**INSTRUCTIONS FOR THE TASK**
In the data below, find the line with "Task: Click the جین آسیا shop label" and the line with "Click into the Name input field", then restate both and every line between them exactly, minus the pictures.

PROVIDED RECORDS: Begin

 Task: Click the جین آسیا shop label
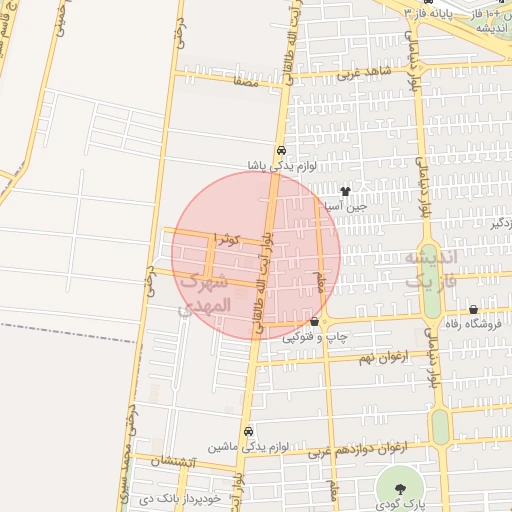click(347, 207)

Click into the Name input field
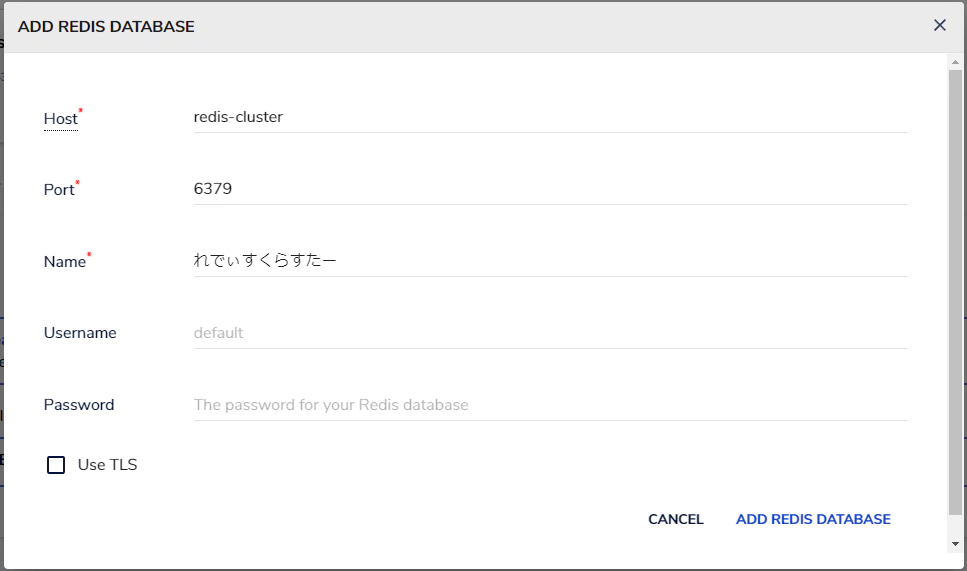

PROVIDED RECORDS: End
PROVIDED RECORDS: Begin

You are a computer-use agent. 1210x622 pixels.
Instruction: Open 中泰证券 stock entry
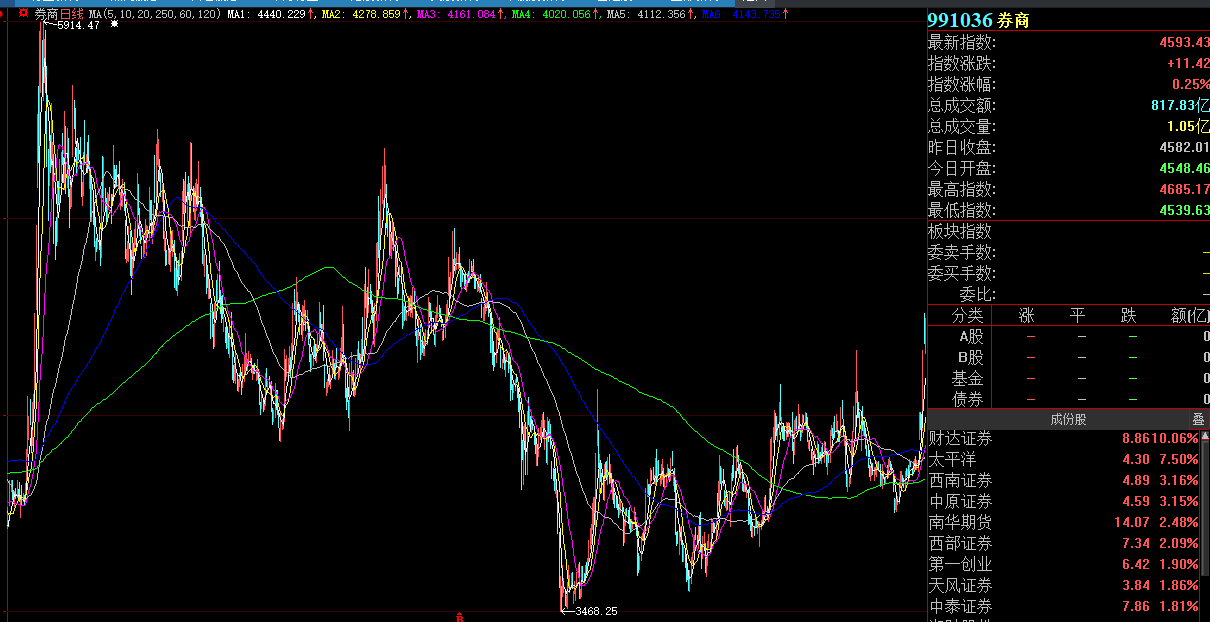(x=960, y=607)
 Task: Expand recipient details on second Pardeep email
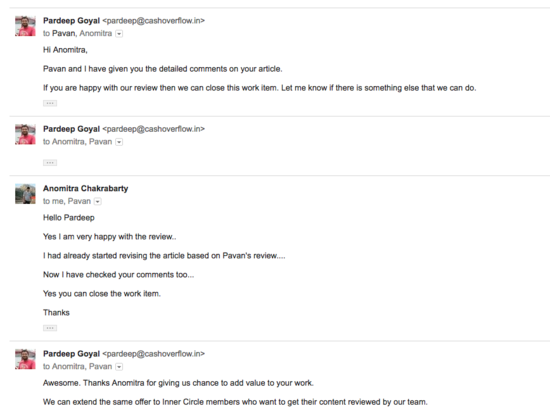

PROVIDED RECORDS: End
PROVIDED RECORDS: Begin

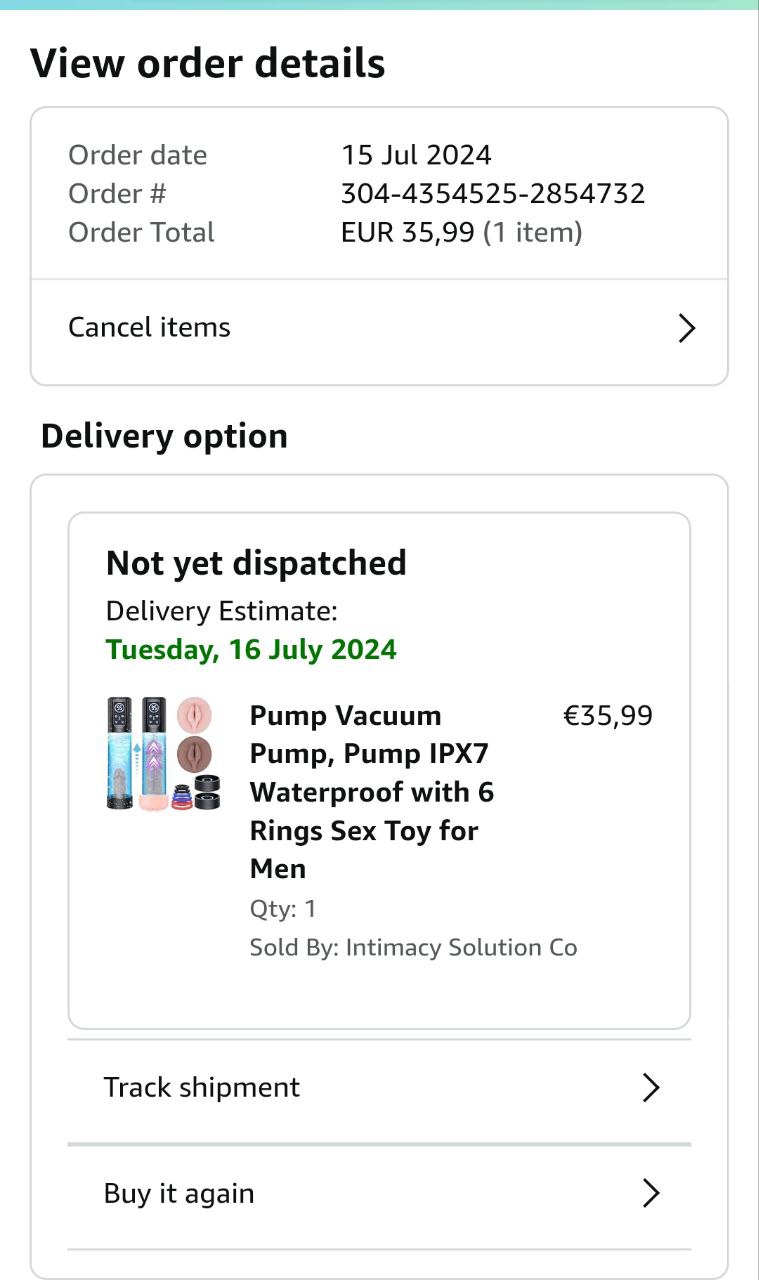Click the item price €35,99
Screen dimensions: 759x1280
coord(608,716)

PROVIDED RECORDS: End

**COMPLETED TASK**
 Task: Click the جین آسیا shop label
click(347, 207)

Click into the Name input field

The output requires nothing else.